Set problem: Rewrite everything from the line containing "Sort by the CreateTime column header" down to the end of the lines, changing "Sort by" to "Order by" and keeping all else the same. Leave the pictures out.

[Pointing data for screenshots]
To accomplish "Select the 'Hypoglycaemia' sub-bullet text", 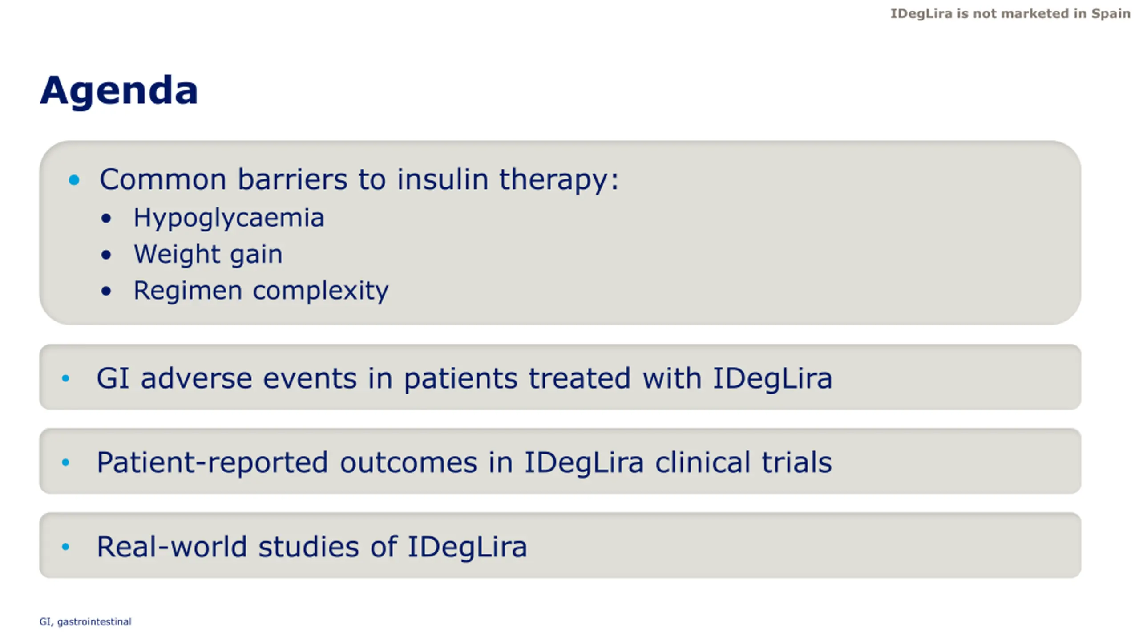I will pyautogui.click(x=229, y=218).
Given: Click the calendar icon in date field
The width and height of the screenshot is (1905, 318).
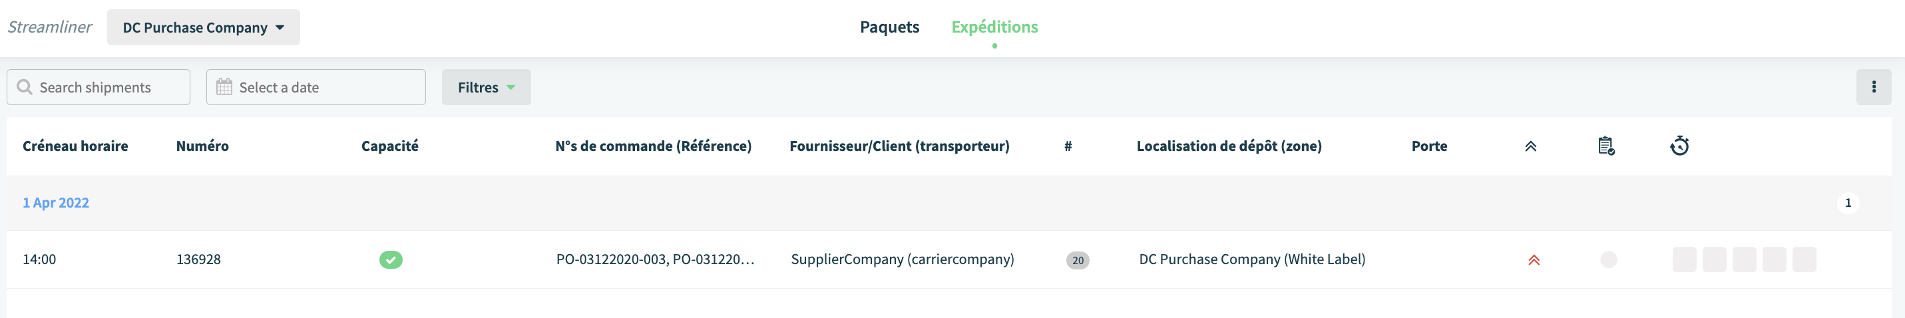Looking at the screenshot, I should coord(224,87).
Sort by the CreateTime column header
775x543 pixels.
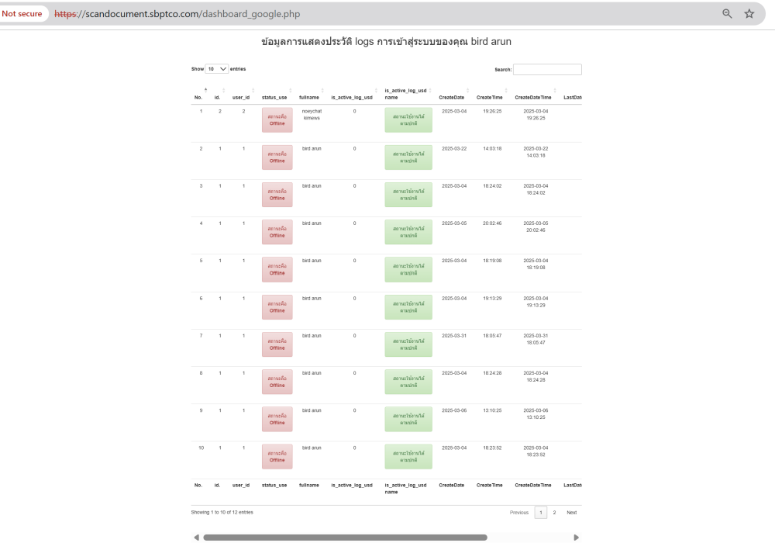(489, 97)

The solution:
Order by the CreateTime column header
775x543 pixels.
(489, 97)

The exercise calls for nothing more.